• **SOURCE EXTRACT**
When I arrived, I explained what my purpose was. I waited almost two hours for them to figure out what was going on. During my wait, I stepped outside and spoke to one of the police officers who informed me that they were waiting on a foster family to arrive for the children. I expressed my feelings toward this as no one even thought about trying to contact immediate family. I do not know if this is a normal thing when they remove family members. If it is, it needs to change. I was asked to wait for a DCYF worker to speak to me. As I waited, I also spoke to my son. He was so intoxicated I was literally tasting the wine on his breath. He said he was not drunk, and he had no idea where his kids were. He had no idea I was there to take the kids home with me. I didn’t argue with him as he complained about having to wait. I just listened to him until they called him in. I remember hoping that I was gone before he came out into the waiting room again.

• **STORED DATA**
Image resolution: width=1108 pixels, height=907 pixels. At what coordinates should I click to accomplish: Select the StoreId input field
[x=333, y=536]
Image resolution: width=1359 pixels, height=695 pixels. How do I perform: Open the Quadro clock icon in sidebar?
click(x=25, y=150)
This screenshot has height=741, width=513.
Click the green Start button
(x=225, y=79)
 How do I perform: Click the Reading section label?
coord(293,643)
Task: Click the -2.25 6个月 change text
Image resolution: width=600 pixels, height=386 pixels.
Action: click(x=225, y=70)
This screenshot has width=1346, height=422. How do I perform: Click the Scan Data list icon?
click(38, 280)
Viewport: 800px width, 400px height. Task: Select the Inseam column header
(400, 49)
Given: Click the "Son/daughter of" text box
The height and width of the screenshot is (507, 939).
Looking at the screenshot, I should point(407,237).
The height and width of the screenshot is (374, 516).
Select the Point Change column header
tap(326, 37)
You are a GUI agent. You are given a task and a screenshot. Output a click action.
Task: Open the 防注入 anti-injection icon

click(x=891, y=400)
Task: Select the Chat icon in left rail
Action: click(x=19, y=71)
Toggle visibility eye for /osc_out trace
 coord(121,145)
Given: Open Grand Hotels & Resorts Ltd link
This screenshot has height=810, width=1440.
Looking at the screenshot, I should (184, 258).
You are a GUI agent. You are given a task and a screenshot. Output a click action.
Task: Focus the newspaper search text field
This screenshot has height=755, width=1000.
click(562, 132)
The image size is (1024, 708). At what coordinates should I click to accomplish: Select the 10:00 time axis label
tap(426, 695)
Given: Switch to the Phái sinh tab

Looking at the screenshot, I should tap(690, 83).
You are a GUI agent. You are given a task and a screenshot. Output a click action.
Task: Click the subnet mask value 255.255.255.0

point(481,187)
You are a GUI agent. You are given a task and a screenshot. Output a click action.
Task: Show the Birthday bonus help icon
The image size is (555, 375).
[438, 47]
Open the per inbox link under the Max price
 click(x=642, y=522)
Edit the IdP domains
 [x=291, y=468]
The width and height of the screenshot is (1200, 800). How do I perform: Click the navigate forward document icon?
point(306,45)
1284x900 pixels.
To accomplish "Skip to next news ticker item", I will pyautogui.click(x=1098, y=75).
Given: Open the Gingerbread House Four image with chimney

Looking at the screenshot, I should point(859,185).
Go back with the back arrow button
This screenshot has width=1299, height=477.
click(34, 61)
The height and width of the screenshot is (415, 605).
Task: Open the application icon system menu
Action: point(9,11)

• **TASKS TO PERFORM**
a) Answer these questions from the personal account about the DCYF wait:
(i) About how long did the narrator wait for them to figure out what was going on?
(ii) According to the police officer, what were they waiting on?
(iii) What could the narrator taste on the son's breath?
b) Condense the paragraph of the personal account about the DCYF wait that begins "When I arrived" into a short bulleted list that keeps its main facts.
c) Carry the personal account about the DCYF wait forward, starting right after its last sentence.

• **ANSWERS FOR THE EXERCISE**
a)
(i) Almost two hours.
(ii) A foster family to arrive for the children.
(iii) Wine.

b)
- On arrival, the narrator explained the purpose of the visit and waited almost two hours for the situation to be sorted out.
- A police officer said they were waiting on a foster family to come for the children.
- The narrator objected that no one had tried to contact immediate family and said this needs to change if it is normal practice.
- While waiting for a DCYF worker, the narrator spoke with the son. He was so drunk that the narrator could taste the wine on his breath.
- The son denied being drunk. He did not know where his kids were or that the narrator had come to take them home.
- The narrator listened to his complaints without arguing until he was called in, hoping to be gone before he came back out.

c)
The DCYF worker, she checked with her office and found that I had already been vetted by the office as the case was already opened a month prior. She helped me get the children into the van and made sure we had the proper safety seats in place. I drove my grandchildren home in hospital clothes and no shoes on the last day of January. When I brought them in the house, I tied plastic bags on their hospital socked feet so they could make it across the ice and into the house. In my mind, my son was going to have to straighten his life out now. In reality. I now have Guardianship of two children until they are eighteen years of age.